Records for locating words and elements
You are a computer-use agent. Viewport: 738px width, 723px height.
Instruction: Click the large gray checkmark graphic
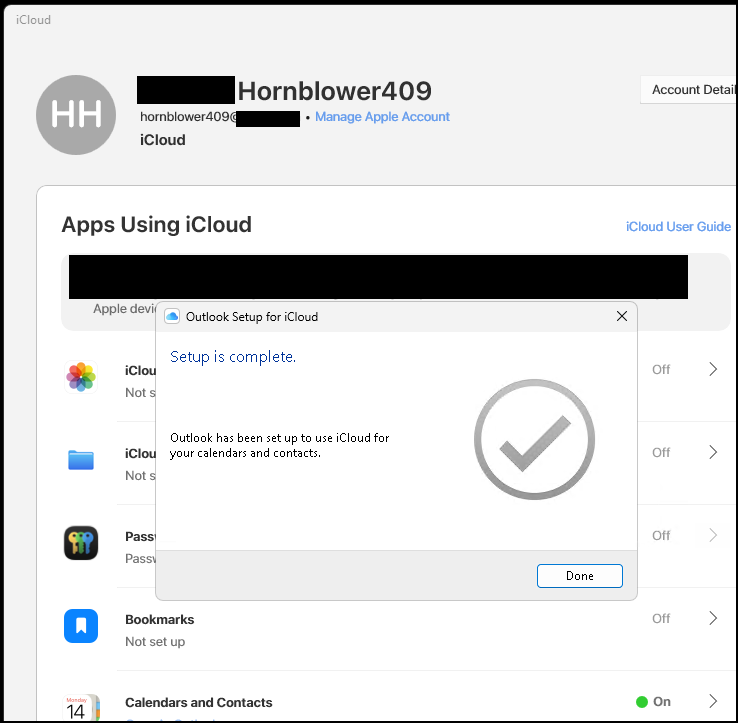coord(534,439)
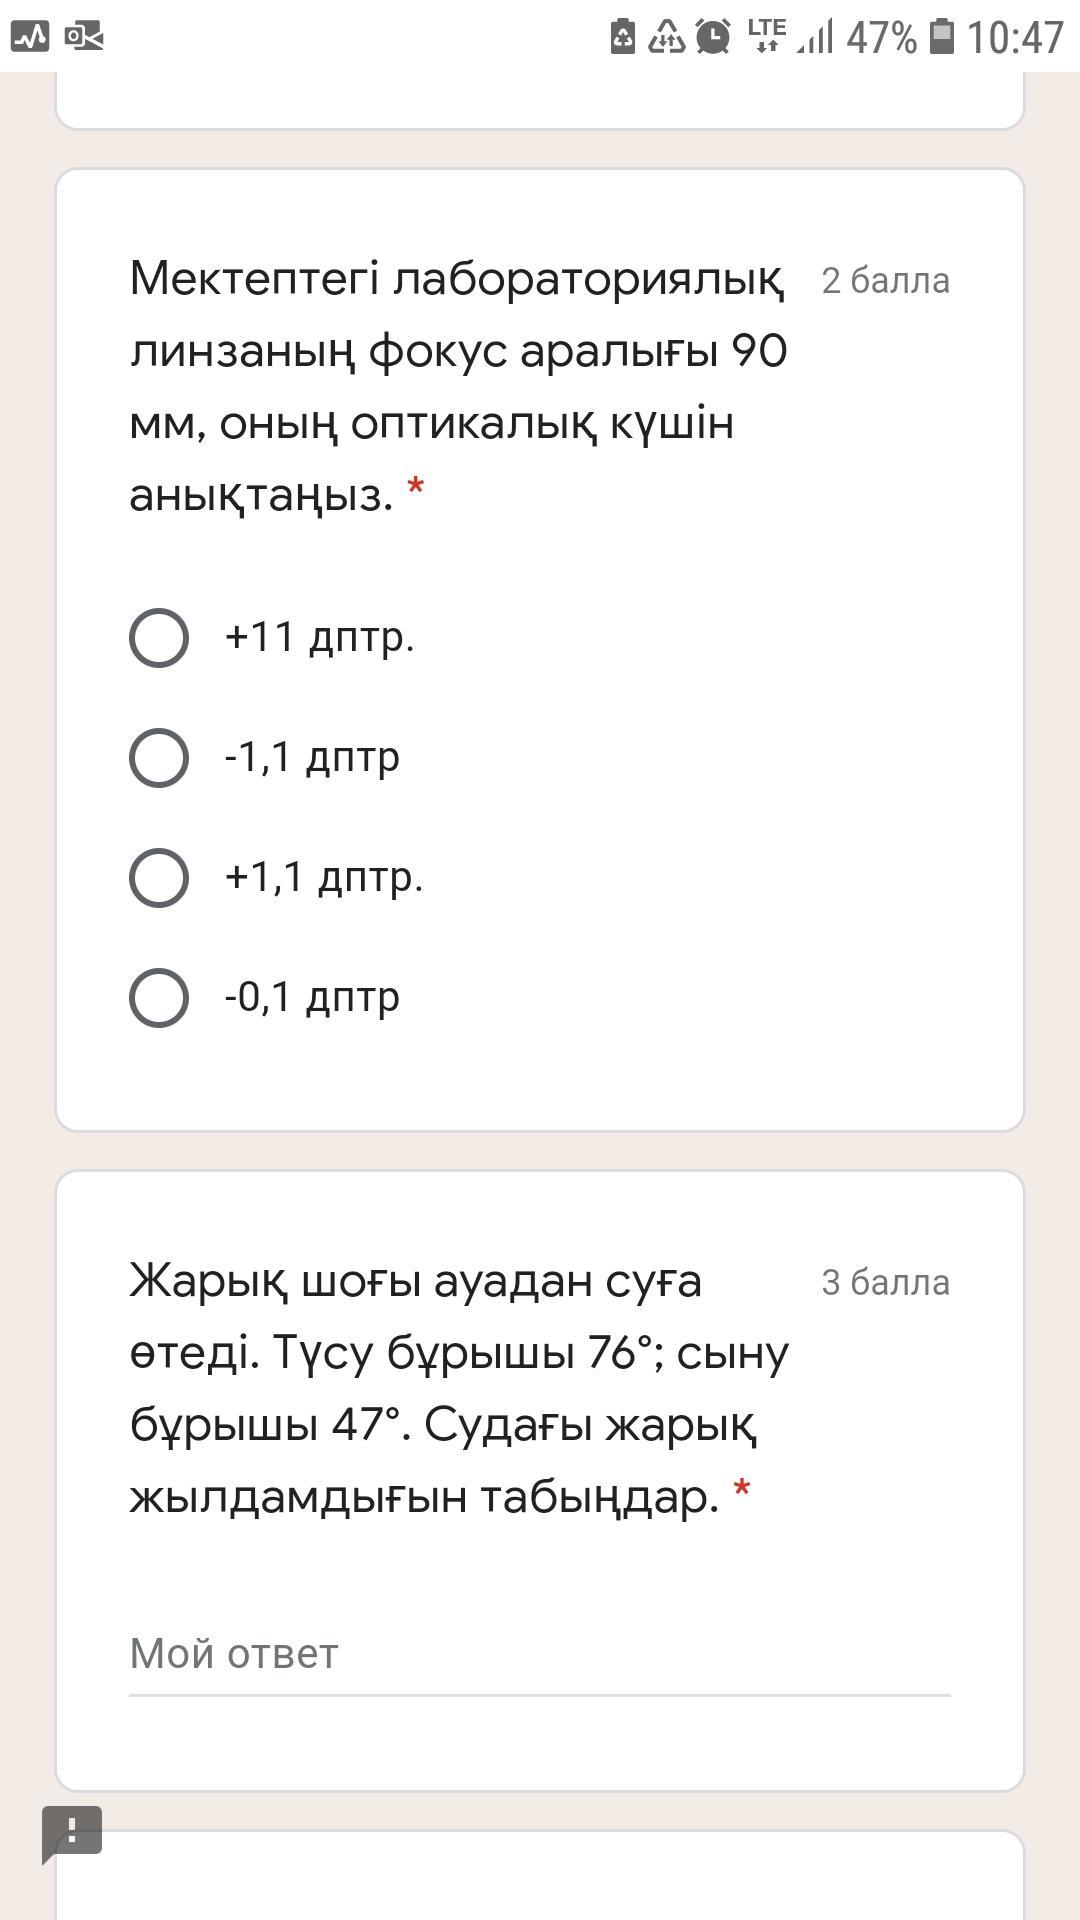Tap the activity monitor status bar icon
Image resolution: width=1080 pixels, height=1920 pixels.
coord(30,37)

**DIRECTIONS FOR THIS TASK**
Extract every line of the records above that contains the string "height", treating uppercase and lowercase letters as different.

**SOLVED PROBLEM**
You are a computer-use agent. Viewport: 738px width, 723px height.
Image resolution: width=1080 pixels, height=1920 pixels.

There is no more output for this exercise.